***** Paginafragment

Opinie

Reformatie doopt door onderdompeling

Philipp Melanchthon houdt een druipend kind vast boven de doopvont. Het is een van de raadsels van het Reformations­altar in Wittenberg. Niemand weet waarom juist hij dat doet, want hij heeft geen kerkelijk ambt.

Dr. H. van den Belt
13 November 2010 10:30Gewijzigd op 14 November 2020 12:31
Lucas Cranach der Ältere schilderde Melanchthon (linksboven) op het Reformationsaltar in Wittenberg terwijl hij een druipend kind boven de doopvont houdt.  Foto RD/Archief
Lucas Cranach der Ältere schilderde Melanchthon (linksboven) op het Reformationsaltar in Wittenberg terwijl hij een druipend kind boven de doopvont houdt. Foto RD/Archief

Lucas Cranach der Äl­tere (1472-1553), de hofschilder van de keurvorst van Saksen, is bekend om de portretten van zijn vrienden Maarten Luther en Katherina von Bora. Daarnaast heeft hij talloze afbeeldingen gemaakt van Bijbelse taferelen. De lutherse traditie heeft geen bezwaar tegen beelden in de kerk als boeken voor de leken. Zo is in 1547 in het koor van de kerk van Luther een metershoge altaarschildering geplaatst.

**********
***** Opgeslagen gegevens

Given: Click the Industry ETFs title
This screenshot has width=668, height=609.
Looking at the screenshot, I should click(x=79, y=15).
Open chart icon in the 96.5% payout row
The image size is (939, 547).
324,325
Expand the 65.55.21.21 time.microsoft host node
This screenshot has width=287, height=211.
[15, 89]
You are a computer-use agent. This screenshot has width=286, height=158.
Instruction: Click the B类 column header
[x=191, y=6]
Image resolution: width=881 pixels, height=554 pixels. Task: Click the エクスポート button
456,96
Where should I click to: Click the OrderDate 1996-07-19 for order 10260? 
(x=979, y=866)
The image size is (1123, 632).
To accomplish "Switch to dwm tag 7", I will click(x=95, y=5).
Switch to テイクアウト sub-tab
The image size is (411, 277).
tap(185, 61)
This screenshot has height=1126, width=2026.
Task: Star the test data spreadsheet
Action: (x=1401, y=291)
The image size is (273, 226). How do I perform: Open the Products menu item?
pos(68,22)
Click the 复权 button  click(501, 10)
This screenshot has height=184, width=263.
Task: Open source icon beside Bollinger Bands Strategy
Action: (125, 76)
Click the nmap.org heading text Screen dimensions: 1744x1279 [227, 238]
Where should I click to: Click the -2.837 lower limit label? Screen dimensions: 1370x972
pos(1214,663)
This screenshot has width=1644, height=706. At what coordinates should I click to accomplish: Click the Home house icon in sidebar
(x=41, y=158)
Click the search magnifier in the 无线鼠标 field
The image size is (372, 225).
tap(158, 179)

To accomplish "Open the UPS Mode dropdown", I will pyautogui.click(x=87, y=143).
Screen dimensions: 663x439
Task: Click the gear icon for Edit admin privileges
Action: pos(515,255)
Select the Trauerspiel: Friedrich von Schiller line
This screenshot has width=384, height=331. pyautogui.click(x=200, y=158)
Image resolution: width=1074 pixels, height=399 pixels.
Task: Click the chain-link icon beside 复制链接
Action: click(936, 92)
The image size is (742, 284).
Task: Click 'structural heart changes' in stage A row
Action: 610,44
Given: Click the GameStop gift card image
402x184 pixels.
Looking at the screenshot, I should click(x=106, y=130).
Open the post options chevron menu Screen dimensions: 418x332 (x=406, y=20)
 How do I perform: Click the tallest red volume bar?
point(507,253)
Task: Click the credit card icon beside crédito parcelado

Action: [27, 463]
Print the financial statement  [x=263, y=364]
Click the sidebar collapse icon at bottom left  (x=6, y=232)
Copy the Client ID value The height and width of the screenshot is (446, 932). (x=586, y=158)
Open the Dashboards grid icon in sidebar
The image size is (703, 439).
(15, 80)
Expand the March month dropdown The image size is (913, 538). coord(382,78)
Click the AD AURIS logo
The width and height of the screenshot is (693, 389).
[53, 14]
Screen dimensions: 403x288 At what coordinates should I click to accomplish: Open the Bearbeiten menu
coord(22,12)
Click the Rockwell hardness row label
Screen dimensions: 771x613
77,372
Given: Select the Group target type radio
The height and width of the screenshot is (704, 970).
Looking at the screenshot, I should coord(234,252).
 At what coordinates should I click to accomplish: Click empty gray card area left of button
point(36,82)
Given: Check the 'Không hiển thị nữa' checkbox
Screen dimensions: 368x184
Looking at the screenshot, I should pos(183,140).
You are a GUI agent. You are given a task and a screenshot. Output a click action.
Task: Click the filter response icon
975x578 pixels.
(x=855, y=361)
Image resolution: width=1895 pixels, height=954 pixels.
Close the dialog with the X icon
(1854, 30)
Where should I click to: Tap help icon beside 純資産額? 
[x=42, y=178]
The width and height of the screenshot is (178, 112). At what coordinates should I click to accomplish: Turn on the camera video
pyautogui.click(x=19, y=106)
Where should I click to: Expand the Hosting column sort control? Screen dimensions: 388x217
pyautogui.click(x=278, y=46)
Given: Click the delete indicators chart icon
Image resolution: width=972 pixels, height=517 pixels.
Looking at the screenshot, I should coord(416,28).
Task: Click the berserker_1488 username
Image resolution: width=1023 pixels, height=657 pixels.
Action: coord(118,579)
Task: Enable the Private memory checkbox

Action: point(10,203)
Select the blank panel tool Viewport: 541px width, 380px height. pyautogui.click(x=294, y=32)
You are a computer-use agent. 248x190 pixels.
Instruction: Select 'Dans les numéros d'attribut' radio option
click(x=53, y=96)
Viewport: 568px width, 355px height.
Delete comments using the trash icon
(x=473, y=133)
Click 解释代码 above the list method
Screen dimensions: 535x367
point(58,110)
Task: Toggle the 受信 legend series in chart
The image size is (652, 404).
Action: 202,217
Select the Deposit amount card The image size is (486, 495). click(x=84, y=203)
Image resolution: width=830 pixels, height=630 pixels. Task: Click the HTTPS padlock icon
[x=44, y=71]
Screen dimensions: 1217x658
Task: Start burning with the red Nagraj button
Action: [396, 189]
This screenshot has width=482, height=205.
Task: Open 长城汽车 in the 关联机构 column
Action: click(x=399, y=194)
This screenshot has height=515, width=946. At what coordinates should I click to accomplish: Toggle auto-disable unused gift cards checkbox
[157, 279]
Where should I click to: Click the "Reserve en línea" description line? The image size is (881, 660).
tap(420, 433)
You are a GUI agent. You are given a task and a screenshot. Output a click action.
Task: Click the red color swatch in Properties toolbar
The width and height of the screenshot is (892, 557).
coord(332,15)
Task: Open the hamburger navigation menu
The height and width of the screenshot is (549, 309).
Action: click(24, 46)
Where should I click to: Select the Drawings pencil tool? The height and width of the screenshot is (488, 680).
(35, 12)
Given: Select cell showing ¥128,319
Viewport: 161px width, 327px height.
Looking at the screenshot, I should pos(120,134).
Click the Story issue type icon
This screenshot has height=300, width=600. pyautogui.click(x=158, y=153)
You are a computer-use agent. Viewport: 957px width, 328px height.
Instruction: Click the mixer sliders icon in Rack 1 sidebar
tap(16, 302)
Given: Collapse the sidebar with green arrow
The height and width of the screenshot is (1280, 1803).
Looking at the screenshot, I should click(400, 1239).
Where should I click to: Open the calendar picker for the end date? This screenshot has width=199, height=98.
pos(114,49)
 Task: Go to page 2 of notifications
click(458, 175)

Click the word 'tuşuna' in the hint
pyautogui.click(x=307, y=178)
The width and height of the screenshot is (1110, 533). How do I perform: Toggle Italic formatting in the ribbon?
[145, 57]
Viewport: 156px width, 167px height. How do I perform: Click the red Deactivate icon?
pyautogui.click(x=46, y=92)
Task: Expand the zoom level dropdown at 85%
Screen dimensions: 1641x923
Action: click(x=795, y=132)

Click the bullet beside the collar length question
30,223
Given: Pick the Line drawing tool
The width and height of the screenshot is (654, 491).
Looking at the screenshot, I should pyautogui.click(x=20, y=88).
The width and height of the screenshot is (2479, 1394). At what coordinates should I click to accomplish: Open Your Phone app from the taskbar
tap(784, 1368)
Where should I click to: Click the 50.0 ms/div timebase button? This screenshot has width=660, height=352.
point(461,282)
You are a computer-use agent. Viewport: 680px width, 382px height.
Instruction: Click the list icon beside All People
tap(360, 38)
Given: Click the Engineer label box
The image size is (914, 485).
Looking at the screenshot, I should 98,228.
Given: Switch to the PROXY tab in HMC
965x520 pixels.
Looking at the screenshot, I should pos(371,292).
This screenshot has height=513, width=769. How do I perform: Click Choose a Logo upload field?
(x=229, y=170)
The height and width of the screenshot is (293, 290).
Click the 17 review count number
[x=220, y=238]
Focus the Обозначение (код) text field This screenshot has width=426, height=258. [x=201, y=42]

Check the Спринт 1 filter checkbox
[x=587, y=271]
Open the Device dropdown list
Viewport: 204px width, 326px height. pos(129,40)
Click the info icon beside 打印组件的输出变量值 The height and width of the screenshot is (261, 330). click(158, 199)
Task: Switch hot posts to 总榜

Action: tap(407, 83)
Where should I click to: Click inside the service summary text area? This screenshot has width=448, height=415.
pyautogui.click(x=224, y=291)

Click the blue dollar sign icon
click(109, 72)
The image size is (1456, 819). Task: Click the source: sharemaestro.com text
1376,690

**********

## Gestelde opdracht 1
Herhaal letterlijk de regels uit de gegevens, vanaf de regel met "Where should I click to: Select" tot en met de regel met "tap(16, 302)".
## Gestelde opdracht 2
Zet het stuk over het Reformationsaltar in Wittenberg voort na de laatste zin.

## Uitvoer opdracht 1
Where should I click to: Select the Drawings pencil tool? The height and width of the screenshot is (488, 680).
(35, 12)
Given: Select cell showing ¥128,319
Viewport: 161px width, 327px height.
Looking at the screenshot, I should pos(120,134).
Click the Story issue type icon
This screenshot has height=300, width=600. pyautogui.click(x=158, y=153)
You are a computer-use agent. Viewport: 957px width, 328px height.
Instruction: Click the mixer sliders icon in Rack 1 sidebar
tap(16, 302)

## Uitvoer opdracht 2
De sacramenten doop en avondmaal staan met de biecht op drie grote panelen. Ze worden gedragen door de prediking; op het onderste paneel wijst Luther vanaf de preekstoel naar de gekruisigde Christus. Cranach laat zien waar het in de kerk om draait. „De kerk is de gemeenschap van de heiligen, waarin het Evangelie zuiver geleerd wordt, en waarin de sacramenten op de juiste wijze worden bediend”, aldus Melanchthon in de Augsburgse Confessie van 1530.

Philipp Melanchthon (1497-1560), die 450 jaar geleden overleed, hoort bij de lutherse reformatie. Toch oefent hij via zijn leer­ling Zacharias Ursinus (1534-1583) ook invloed uit op de gereformeerde traditie. In de Heidelbergse Catechismus (1563) is dat goed te merken. De definitie van het Evangelie, dat in het paradijs is geopenbaard en in de ceremoniën van de Wet afgebeeld (zondag 6), komt ook voor in de ”Loci Communes”, waarin Melanchthon de grondbegrippen van het christelijke geloof behandelt. Het woord troost is een kernwoord van zijn theologie.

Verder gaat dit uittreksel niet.